En 1639, dix jésuites résident en Huronie ; sept parlent déjà bien l’idiome de la population ; et les trois autres, deux ou trois mois après leur arrivée, peuvent tenir école. Comment ces derniers sont-ils parvenus à cet extraordinaire résultat ? C’est qu’on a « réussi à réduire cette langue en préceptes, et en faciliter l’entrée à ceux qui viennent de nouveau ». Tous les jours, les Jésuites se réservent un certain espace de temps pour l’étude en commun des problèmes linguistiques, des méthodes à suivre pour convertir les Indiens et accélérer l’œuvre d’évangélisation. De cette façon, la foi accomplit de plus rapides progrès et la science des langues avance vite.

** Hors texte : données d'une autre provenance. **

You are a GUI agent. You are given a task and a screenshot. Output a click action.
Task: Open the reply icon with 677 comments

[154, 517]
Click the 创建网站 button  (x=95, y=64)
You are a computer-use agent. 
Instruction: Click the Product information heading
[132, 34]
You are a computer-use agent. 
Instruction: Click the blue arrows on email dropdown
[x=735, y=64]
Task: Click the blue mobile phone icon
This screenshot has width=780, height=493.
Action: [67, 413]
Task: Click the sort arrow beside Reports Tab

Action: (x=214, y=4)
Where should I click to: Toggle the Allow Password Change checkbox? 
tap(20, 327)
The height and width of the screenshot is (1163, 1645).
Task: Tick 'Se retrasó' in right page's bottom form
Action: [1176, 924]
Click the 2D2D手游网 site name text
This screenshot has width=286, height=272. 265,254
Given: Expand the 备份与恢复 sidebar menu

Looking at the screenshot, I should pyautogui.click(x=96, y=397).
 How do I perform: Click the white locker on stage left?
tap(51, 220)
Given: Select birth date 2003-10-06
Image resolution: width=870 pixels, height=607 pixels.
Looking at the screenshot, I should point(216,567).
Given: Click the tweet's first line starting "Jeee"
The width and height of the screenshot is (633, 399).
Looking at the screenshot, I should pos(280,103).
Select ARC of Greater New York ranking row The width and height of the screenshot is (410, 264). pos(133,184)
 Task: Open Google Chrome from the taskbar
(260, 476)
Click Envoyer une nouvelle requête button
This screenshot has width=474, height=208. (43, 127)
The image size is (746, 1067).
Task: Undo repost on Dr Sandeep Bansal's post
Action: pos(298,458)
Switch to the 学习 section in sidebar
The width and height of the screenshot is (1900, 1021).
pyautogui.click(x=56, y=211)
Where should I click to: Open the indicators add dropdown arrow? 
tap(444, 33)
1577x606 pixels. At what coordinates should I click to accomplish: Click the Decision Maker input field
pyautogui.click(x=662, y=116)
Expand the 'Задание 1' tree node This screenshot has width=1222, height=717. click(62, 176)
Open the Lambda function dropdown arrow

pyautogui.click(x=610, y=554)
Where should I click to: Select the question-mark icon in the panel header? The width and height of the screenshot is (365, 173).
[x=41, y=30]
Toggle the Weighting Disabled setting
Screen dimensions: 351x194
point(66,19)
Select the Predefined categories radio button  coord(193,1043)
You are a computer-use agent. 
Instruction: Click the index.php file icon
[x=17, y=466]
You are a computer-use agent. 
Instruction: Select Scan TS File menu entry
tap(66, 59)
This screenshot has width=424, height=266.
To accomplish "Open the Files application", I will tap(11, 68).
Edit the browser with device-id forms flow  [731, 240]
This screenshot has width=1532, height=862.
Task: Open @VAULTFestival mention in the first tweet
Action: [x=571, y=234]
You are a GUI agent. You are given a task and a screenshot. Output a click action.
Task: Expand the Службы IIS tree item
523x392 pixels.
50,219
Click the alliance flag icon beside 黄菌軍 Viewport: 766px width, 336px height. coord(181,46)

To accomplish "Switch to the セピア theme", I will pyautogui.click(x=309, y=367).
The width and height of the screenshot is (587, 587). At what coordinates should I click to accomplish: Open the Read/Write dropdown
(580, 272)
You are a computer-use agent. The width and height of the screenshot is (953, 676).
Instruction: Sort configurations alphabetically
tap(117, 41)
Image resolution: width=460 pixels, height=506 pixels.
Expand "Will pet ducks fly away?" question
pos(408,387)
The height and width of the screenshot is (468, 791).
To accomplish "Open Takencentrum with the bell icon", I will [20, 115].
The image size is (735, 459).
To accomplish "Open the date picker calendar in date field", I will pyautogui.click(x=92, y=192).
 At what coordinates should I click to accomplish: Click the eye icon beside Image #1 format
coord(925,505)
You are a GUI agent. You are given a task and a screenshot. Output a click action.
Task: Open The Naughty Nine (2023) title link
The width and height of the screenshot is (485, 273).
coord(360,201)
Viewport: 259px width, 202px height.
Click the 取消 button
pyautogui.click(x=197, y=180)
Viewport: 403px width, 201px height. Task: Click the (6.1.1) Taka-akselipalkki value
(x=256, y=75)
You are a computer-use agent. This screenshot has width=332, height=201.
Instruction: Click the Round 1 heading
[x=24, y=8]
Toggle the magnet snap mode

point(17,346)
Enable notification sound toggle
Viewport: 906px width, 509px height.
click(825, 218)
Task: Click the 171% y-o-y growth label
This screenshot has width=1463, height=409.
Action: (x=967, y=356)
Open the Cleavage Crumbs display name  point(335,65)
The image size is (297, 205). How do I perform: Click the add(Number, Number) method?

Et les missionnaires connaissent la valeur de leurs travaux. Car, au plus fort de l’épidémie qui sévit chez la nation huronne, quand tous les esprits sont montés contre les missionnaires, qu’on les représente comme les auteurs de la maladie, qu’on leur prépare des tourments, que l’on débat dans les conseils la question de savoir si on les tuera, ces hommes, résignés au martyre, pensent avant tout « de mettre en lieu d’assurance le Dictionnaire » et tout ce qu’ils savent de la langue. Car la langue, c’est le moyen premier, c’est l’instrument indispensable.